Genetics, personal habits, even a neighborhood can all affect a person’s health. A new research center created by Emory University and Morehouse School of Medicine is looking at health disparities, especially in the African-American community. But instead of focusing exclusively on what makes people sick, researchers will explore what’s different about the healthiest people.
“For a long time, the tradition has been to focus on negative indicators of risk,” said Dr. Herman Taylor, a cardiologist at Morehouse School of Medicine. “What we want to do is focus on those things that promote health.”
Many factors contribute to health disparities between communities and ethnic groups, Taylor said: Socioeconomic status, exercise habits, access to healthy food, access to health care and quality of that care. Taylor wants to take a solutions-oriented approach and find out why some people are more resilient, despite having generally worse access.
“There are many people who are living out healthy lives within the black community,” Taylor said. “Whatever their habits, their diets, their social and spiritual support, or whether it’s in their DNA, we want to know more about why such individuals have such healthy life courses and want to spread that around.”
The MSM/Emory Cardiovascular Center for Health Equity will include researchers from a range of fields, looking at factors from the city to the cellular level. Taylor said Atlanta is an ideal place to do this work since it has such a large and diverse African-American population.
“Too much research tends to view African-Americans monolithically,” he said. “In fact, African-Americans are a highly diverse population. Atlanta may be the best place on the planet to explore that diversity and show how resilience protects the health of a lot of African-Americans despite what traditionally is viewed as adverse circumstances.”
The new center, funded by the American Heart Association, starts with a $3.9 million budget over the next four years.
_ _ _ _
→ **WORK TASK**
Please mark each statement yes or no against the article on the new health equity center, quoting the words from it that decide each one: 1. The center is funded by the American Heart Association. 2. The center starts with a $3.9 million budget over the next five years. 3. Dr. Herman Taylor is a cardiologist at Emory University.

→ **INFORMATION PROVIDED**
_ _ _ _
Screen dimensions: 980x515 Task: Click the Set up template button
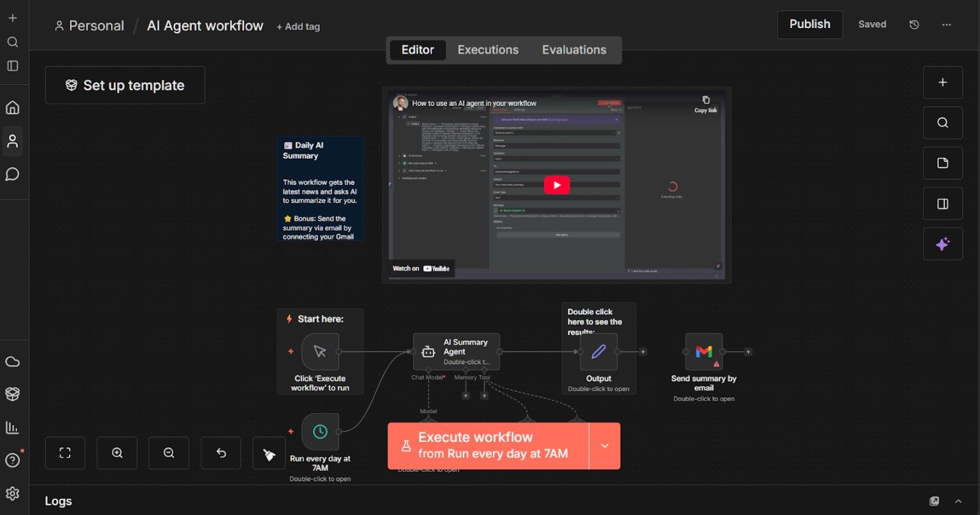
_ _ _ _
→ **ANSWER SPACE**
1. Yes: "funded by the American Heart Association"
2. No: "a $3.9 million budget over the next four years"
3. No: "a cardiologist at Morehouse School of Medicine"